As is so often the case with this genre, the real fun lies less in the plot than it does in the characterization. I’m already looking forward to seeing what happens next wtih Manon Bradshwaw.
They keep getting longer and longer. The latest in the highly successful Cormoran Strike series, The Running Grave, weighs in at 940 pages. I was happy to turn the final page because I had grown tired of the intricate and bloated (but not compelling) plot long before that point. But at least I could finish it, something I could not say about the previous installment. Someone needs to have a quiet word in J. K. Rowling’s ear. Less is sometimes more.
Why does anyone read a published collection of letters? In my own case, to learn more about someone who interests me, and to discover something of the human individual behind the public persona. Seamus Heaney, whose work I have loved since I encountered it first in the mid-1980s, presented two faces to the world. First, the peerless poet who left us a body of work of unique beauty. Second, poetry’s global ambassador whose life, especially after winning the Nobel Prize, seemed an exhausting parade of readings, lectures, and public endorsements of the works of others, both the long dead and those young writers just starting out. Away from the glare of literary celebrity, Famous Seamus, as he was sometimes called, steps out of the pages of this collection of letters first and foremost as a great and loyal friend. The best letters here are those he wrote to his dearest friends, the likes of Michael Longley, Seamus Deane, and Ted Hughes.

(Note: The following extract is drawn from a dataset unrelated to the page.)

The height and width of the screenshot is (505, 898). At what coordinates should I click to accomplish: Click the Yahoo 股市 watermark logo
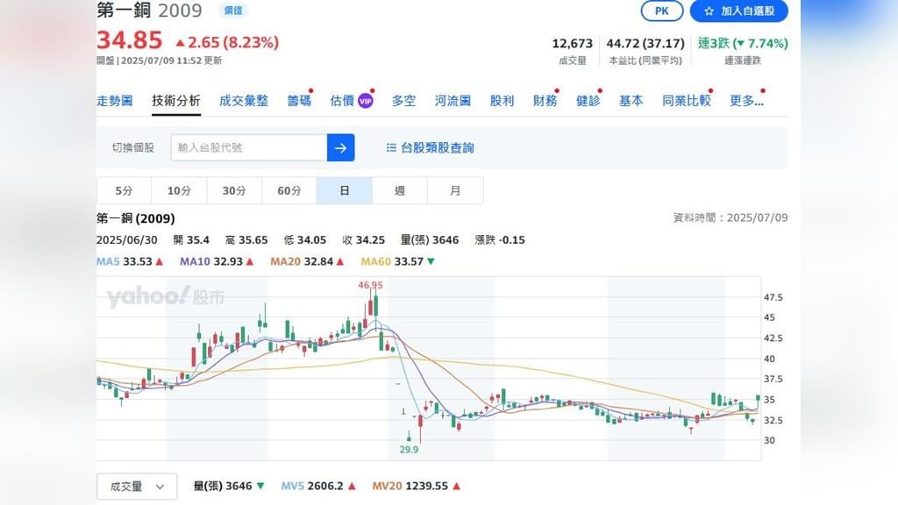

The collection opens in December 1964 just before his first collection of poems was accepted by Faber & Faber, and ends just before his death in 2013. Someone else will no doubt collect, organize, edit and publish his earlier letters, but Christopher Reid chooses wisely to begin this selection just as Heaney, then twenty-five, was on the brink of beginning his career as a published poet.
It should be no surprise to anyone that Heaney wrote beautiful letters. What a joy it must have been to receive one of them, filled, as they so often were, with teeming images, brilliance, fun, and warmth. His letters to fellow writers, notably to those younger than him, like Paul Muldoon, offer words of encouragement, praise, and support. As he grew older, and as the Nobel Prize brought great fame and never ending demands on him, the strain started to show, but there was always time for friends. Private letters don’t always show their writers in a favorable light. Heaney had no such worries. I closed this book concluding that the great poet was also a wise, loving, and generous man.